Larry Kudlow, director of the U.S. National Economic Council, said the administration is working hard on liability protection. The protection is favored among Republicans, but criticized by Democrats.

“The Democrats don’t want to give you the liability provisions,” Trump said during the meeting. “They just don’t want to have that.  And it’s crazy that they don’t. But the Democrats do not want to give that to people, and that’s not a good thing.”

Lawsuits are already popping up across the country. On May 19, five McDonald’s employees in Chicago and four of their family members filed a lawsuit, claiming the fast-food chain didn’t provide enough safety measures to protect workers against COVID-19. The lawsuit seeks an injunction to force McDonald’s to require masks for customers, mandate that employees be notified if a coworker tests positive, and prevent workers from having to reuse masks.

Jacobs also notes the increase in liquor liability amid the crisis, especially selling alcohol to-go. States like New York, Nebraska, and California have loosened restrictions on alcohol delivery with certain rules, she says.

She explains that restaurants aren’t required to ask if a drink will be shared or consumed by one person. If a person suffers alcohol poisoning from a drink purchased at a restaurant, the operator could be held liable, Jacobs says. Customers aren’t required to sign a waiver saying they’re not drinking and driving either. Jacobs points out that the to-go alcohol isn’t technically an open container, but it’s not sealed either.

“Under normal liquor liability circumstances, the biggest exposure that restaurants and bars face is over-serving,” she says. “If a customer is over-served and then jumps into a car and kills someone, that’s what liquor liability insurance generally covers. But, in some states today and perhaps for the months to come, customers are sent off in their car with a container of mixed drinks. The new areas of risk associated with that are almost too numerous to name.”

“… I don’t think people have fully thought about what the implications of allowing to-go containers are,” she adds. “But I don’t think the rules surrounding to-go containers are going away. In fact, Texas has stated that more than likely, they will continue to allow it. Which is a big deal because Texas is a blue law state. Car dealers can’t even be open on Sundays.”

In addition, Jacobs says employers should be wary of the added exposure that comes with laying off a significant amount of employees. She notes that employers need to consider what protected classes were included in the layoffs or if any worker viewed the layoff as retaliation.

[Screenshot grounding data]

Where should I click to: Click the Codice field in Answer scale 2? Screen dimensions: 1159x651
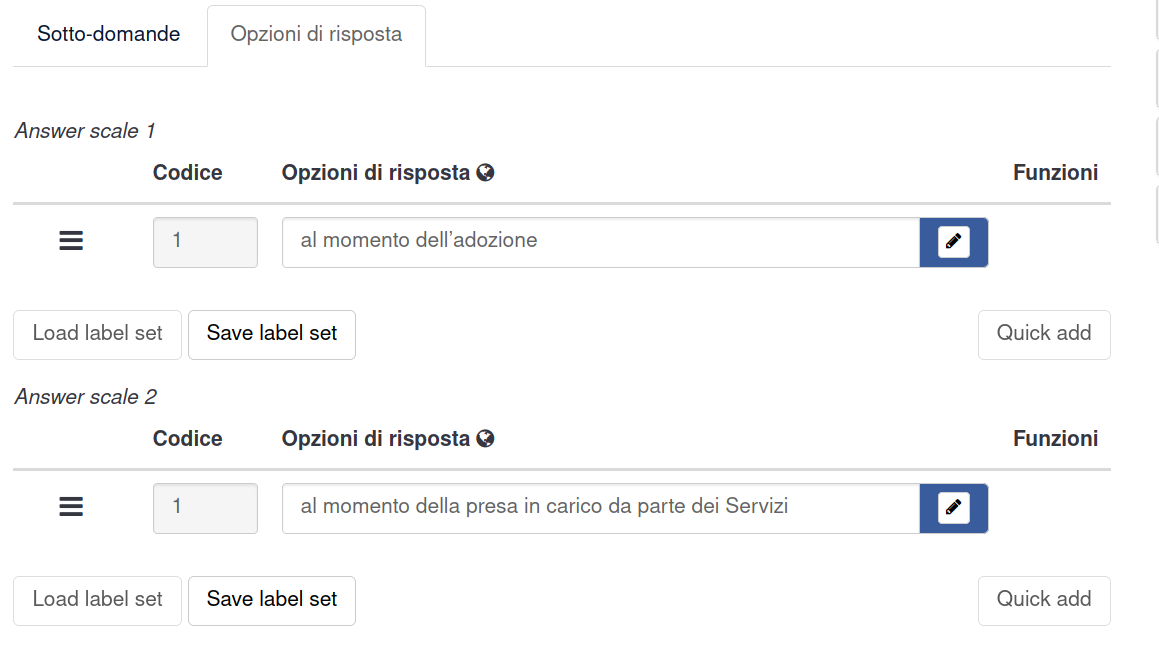tap(205, 508)
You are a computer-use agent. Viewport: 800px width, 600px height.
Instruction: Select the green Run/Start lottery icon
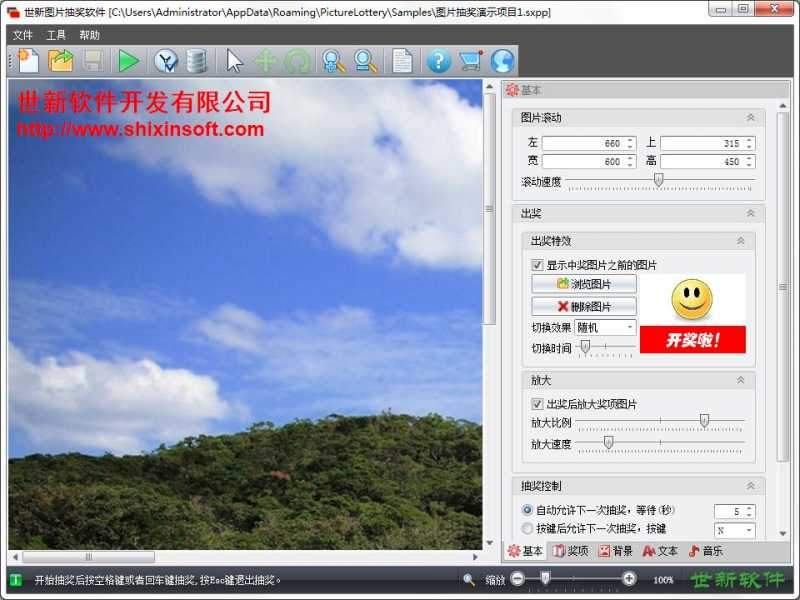[x=129, y=60]
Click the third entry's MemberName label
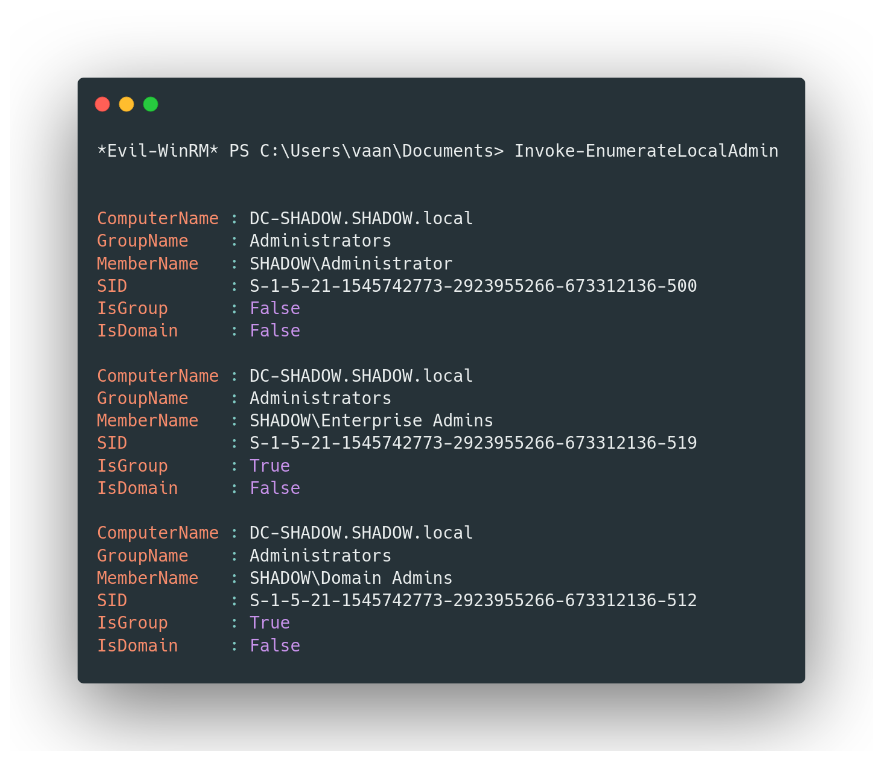This screenshot has width=882, height=761. point(147,578)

Work to complete
1. In the passage on restaurant liability, rewrite the text from "Lawsuits are already" up to and including "rules, she says.", substituting "face coverings" for "masks".
2. Name every U.S. state mentioned in the passage on restaurant liability.
3. Write what comes next in the passage on restaurant liability, picking up after its final sentence.

Per-task outputs
1.
Lawsuits are already popping up across the country. On May 19, five McDonald’s employees in Chicago and four of their family members filed a lawsuit, claiming the fast-food chain didn’t provide enough safety measures to protect workers against COVID-19. The lawsuit seeks an injunction to force McDonald’s to require face coverings for customers, mandate that employees be notified if a coworker tests positive, and prevent workers from having to reuse face coverings.

Jacobs also notes the increase in liquor liability amid the crisis, especially selling alcohol to-go. States like New York, Nebraska, and California have loosened restrictions on alcohol delivery with certain rules, she says.

2. New York, Nebraska, California, Texas

3.
The same points are true for when an employer decides who to bring back from furlough.

“You have to be very cautious and recognize and understand the demographics of who you’re bringing back, who you’re laying off,” Jacobs says. “You have to be cognizant of that. And it’s not to say that somebody gets to come back simply because they’re in a protected class, but you need to understand, has anyone had any complaints—that was in a protected class—that was claiming any kind of harassment, discrimination … The reasoning of a risk because of lack of revenue is not a get out of jail free card from any previous complaints.”

Another potential exposure includes restaurants utilizing their own delivery system, and the liability associated with an employee using his or her own vehicle for work purposes. Also, as more restaurants shift resources online, there’s added risk related to data breaches and ransomware attacks.

Jacobs says her advice for operators is to have deeper conversations with insurance agents—don’t simply go through the motions.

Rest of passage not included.